• [DESCRIPTION OF THE TASK]
Retype word for word the lines of the data below, from the first to the one bearing "Automatización (393, 1120)", with that one included.

►

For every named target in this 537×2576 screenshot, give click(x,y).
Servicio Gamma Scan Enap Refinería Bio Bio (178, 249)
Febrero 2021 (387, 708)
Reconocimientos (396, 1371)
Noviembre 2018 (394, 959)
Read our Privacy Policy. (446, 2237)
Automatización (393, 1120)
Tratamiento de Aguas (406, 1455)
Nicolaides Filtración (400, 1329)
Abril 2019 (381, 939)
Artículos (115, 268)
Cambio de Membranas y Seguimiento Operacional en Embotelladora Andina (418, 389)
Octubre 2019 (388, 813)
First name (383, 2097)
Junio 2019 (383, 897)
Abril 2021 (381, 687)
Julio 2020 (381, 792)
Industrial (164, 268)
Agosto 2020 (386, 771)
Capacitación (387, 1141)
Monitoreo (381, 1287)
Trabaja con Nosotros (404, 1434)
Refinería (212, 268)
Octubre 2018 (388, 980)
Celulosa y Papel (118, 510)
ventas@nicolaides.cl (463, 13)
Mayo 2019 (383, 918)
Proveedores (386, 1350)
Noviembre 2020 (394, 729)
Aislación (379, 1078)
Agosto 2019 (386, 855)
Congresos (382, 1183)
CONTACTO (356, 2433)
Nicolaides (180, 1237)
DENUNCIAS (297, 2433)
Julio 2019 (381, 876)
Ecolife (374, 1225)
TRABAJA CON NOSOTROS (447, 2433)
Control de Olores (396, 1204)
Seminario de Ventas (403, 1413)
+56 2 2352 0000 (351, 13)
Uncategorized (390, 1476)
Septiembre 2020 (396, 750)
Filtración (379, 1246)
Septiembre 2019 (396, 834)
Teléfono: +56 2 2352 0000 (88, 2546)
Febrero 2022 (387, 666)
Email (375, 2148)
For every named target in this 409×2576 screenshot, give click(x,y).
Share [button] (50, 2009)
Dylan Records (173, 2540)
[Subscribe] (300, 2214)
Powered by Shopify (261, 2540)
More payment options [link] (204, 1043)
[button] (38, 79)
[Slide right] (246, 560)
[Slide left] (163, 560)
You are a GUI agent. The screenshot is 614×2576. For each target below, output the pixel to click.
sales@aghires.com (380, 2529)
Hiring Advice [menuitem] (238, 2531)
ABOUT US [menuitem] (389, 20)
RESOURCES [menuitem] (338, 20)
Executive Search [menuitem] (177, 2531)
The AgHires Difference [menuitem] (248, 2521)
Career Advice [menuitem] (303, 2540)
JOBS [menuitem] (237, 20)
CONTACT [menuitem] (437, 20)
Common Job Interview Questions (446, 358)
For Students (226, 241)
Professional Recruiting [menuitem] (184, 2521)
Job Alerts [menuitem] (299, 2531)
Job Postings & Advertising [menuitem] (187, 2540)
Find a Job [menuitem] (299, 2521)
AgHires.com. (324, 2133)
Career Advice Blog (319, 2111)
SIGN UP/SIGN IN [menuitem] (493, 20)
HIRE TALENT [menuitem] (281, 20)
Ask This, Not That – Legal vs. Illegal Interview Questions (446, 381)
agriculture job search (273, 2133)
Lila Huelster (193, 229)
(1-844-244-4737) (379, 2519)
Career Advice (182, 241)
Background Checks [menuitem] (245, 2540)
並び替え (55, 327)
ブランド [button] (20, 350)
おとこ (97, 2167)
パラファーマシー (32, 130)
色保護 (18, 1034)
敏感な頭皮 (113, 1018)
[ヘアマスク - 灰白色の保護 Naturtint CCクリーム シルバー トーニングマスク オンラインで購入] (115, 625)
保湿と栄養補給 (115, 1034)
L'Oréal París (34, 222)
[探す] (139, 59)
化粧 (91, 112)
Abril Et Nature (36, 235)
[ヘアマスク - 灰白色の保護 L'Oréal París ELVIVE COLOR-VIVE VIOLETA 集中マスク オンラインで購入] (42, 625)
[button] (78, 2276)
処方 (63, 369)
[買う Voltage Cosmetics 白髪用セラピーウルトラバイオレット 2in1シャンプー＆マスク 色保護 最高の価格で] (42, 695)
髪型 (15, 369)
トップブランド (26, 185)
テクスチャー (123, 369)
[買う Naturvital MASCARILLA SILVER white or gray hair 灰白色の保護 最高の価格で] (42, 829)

◄

• [WRITTEN RESPONSE]
For every named target in this 537×2576 screenshot, give click(x,y).
Servicio Gamma Scan Enap Refinería Bio Bio (178, 249)
Febrero 2021 (387, 708)
Reconocimientos (396, 1371)
Noviembre 2018 (394, 959)
Read our Privacy Policy. (446, 2237)
Automatización (393, 1120)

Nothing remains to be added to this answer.